From 681b93bf14df983898f4d516cb3da1b8723b2718 Mon Sep 17 00:00:00 2001
From: aphc14 <177544929+aphc14@users.noreply.github.com>
Date: Sat, 19 Apr 2025 04:26:37 +1000
Subject: [PATCH 1/4] Refactor alpha_recover and inverse_hessian_factors to
 remove update_mask parameter

- Removed the update_mask variable from alpha_recover and inverse_hessian_factors functions.
- Simplified the logic in alpha_recover by directly computing alpha without filtering updates.

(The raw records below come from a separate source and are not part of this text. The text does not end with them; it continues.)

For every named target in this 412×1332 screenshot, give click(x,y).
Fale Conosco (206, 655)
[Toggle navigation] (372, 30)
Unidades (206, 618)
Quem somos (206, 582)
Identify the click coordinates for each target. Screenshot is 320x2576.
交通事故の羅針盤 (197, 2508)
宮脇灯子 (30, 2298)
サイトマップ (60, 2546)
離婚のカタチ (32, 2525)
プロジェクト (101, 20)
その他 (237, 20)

- Changes should offer speed-ups by reducing reliance on scan functions, and perform vectorised operations.
---
 pymc_extras/inference/pathfinder/lbfgs.py     |  8 ++-
 .../inference/pathfinder/pathfinder.py        | 51 ++++---------------
 2 files changed, 17 insertions(+), 42 deletions(-)

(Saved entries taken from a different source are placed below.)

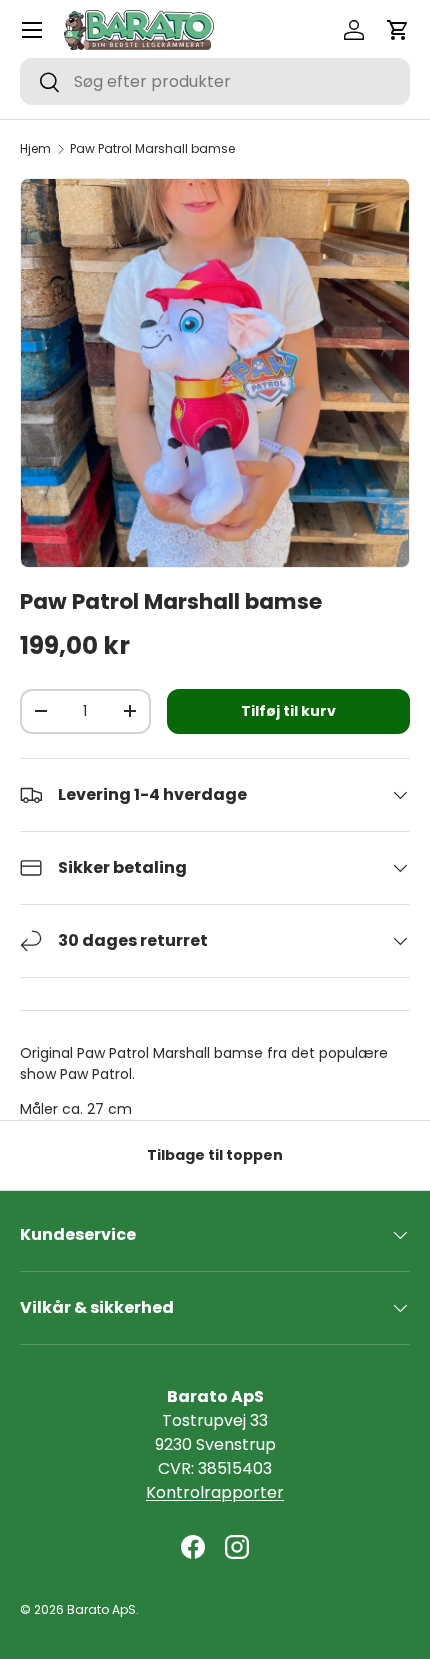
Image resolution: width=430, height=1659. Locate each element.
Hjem (35, 149)
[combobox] (215, 81)
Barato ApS (101, 1609)
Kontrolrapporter (215, 1492)
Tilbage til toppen (215, 1155)
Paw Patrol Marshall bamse (152, 149)
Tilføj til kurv (288, 711)
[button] (398, 30)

diff --git a/pymc_extras/inference/pathfinder/lbfgs.py b/pymc_extras/inference/pathfinder/lbfgs.py
index 8f9df2659..61e5c21b2 100644
--- a/pymc_extras/inference/pathfinder/lbfgs.py
+++ b/pymc_extras/inference/pathfinder/lbfgs.py
@@ -37,11 +37,14 @@ class LBFGSHistoryManager:
         initial position
     maxiter : int
         maximum number of iterations to store
+    epsilon : float
+        tolerance for lbfgs update
     """
 
     value_grad_fn: Callable[[NDArray[np.float64]], tuple[np.float64, NDArray[np.float64]]]
     x0: NDArray[np.float64]
     maxiter: int
+    epsilon: float
     x_history: NDArray[np.float64] = field(init=False)
     g_history: NDArray[np.float64] = field(init=False)
     count: int = field(init=False)
@@ -147,7 +150,7 @@ class LBFGS:
     """
 
     def __init__(
-        self, value_grad_fn, maxcor, maxiter=1000, ftol=1e-5, gtol=1e-8, maxls=1000
+        self, value_grad_fn, maxcor, maxiter=1000, ftol=1e-5, gtol=1e-8, maxls=1000, epsilon=1e-8
     ) -> None:
         self.value_grad_fn = value_grad_fn
         self.maxcor = maxcor
@@ -155,6 +158,7 @@ def __init__(
         self.ftol = ftol
         self.gtol = gtol
         self.maxls = maxls
+        self.epsilon = epsilon
 
     def minimize(self, x0) -> tuple[NDArray, NDArray, int, LBFGSStatus]:
         """minimizes objective function starting from initial position.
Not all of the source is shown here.